Then there seemed a light in her eyes which was not there before, and a whisper was borne to him low and far away as if it were the echo of the voice of Fate thousands of years ago:

"By the favor of Heaven I am free!"

Shortly afterward Louis believed he heard himself saying, "Why did you forsake him, for he never did it?"

"The admiral forced the match upon me—he is so arbitrary! I consented in a cowardly moment; but that was before I had seen you. The gentleman I was betrothed to saw I was not contented before even I knew it myself; he himself volunteered to release me. Of all the unselfish men I know, Mr. Rodda is——"

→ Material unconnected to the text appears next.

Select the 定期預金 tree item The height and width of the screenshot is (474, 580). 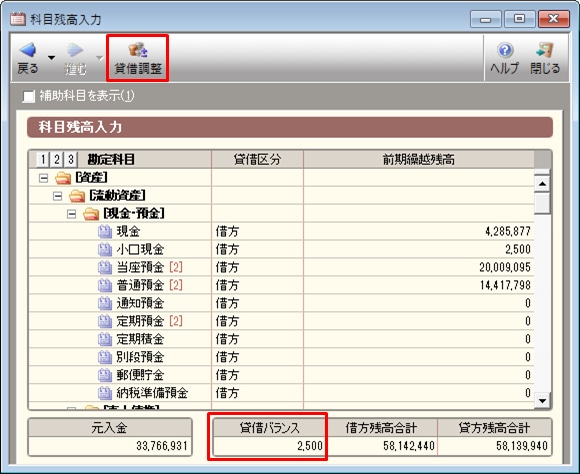[x=140, y=321]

("The deuce he is!") thought Roscoria to himself. "Not Eric Rodda, Miss Villiers—the young fellow I tutored at Rome! Brother of Tom? Poor fellow! I feel like a brute, somehow."

"No use to feel so, Louis; it was all over before ever I saw you."

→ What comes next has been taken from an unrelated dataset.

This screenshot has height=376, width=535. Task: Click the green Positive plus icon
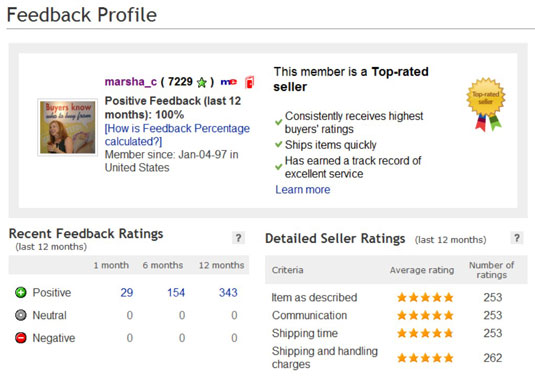(x=21, y=292)
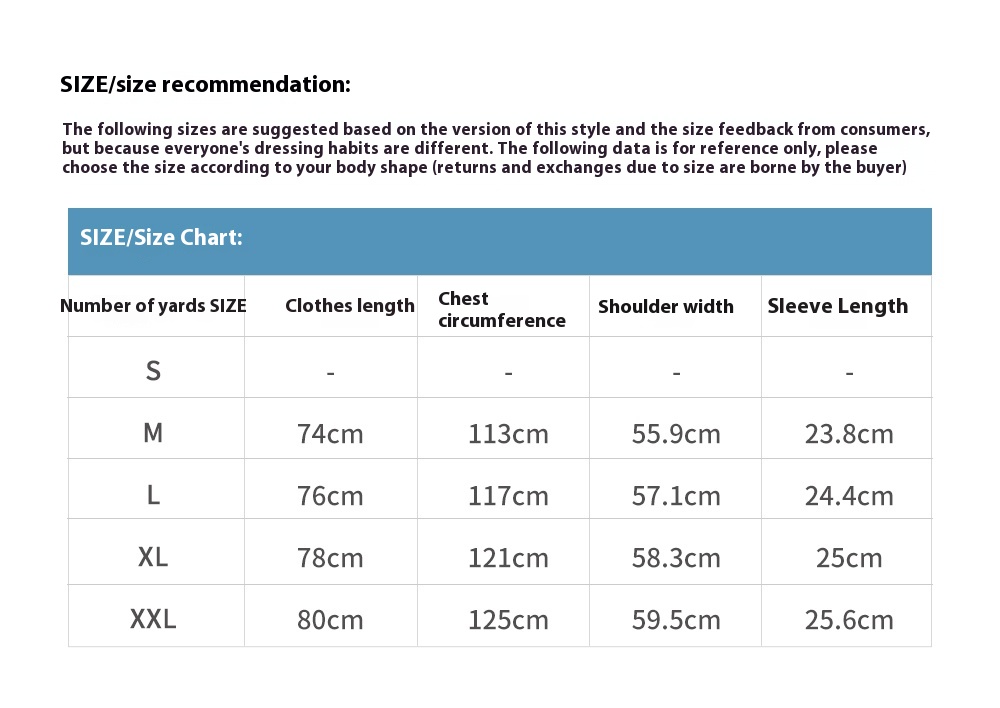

"'Louis'—you darling! Could you put up with a very modest style of existence—at Torres? You said you admired the situation."

"Oh! are you poor?"

"The proverbial church-mouse is a Rothschild to me."

"What a cruel thing that is!" sighed Lyndis; "when the admiral, my mother, my stepfather, all insist on my marrying a rich man."

"Then, my dear lady, go and do it in Heaven's name!" cried Roscoria, and at sight of her surprised face he said, repentantly, "I beg your pardon—Lyndis—darling."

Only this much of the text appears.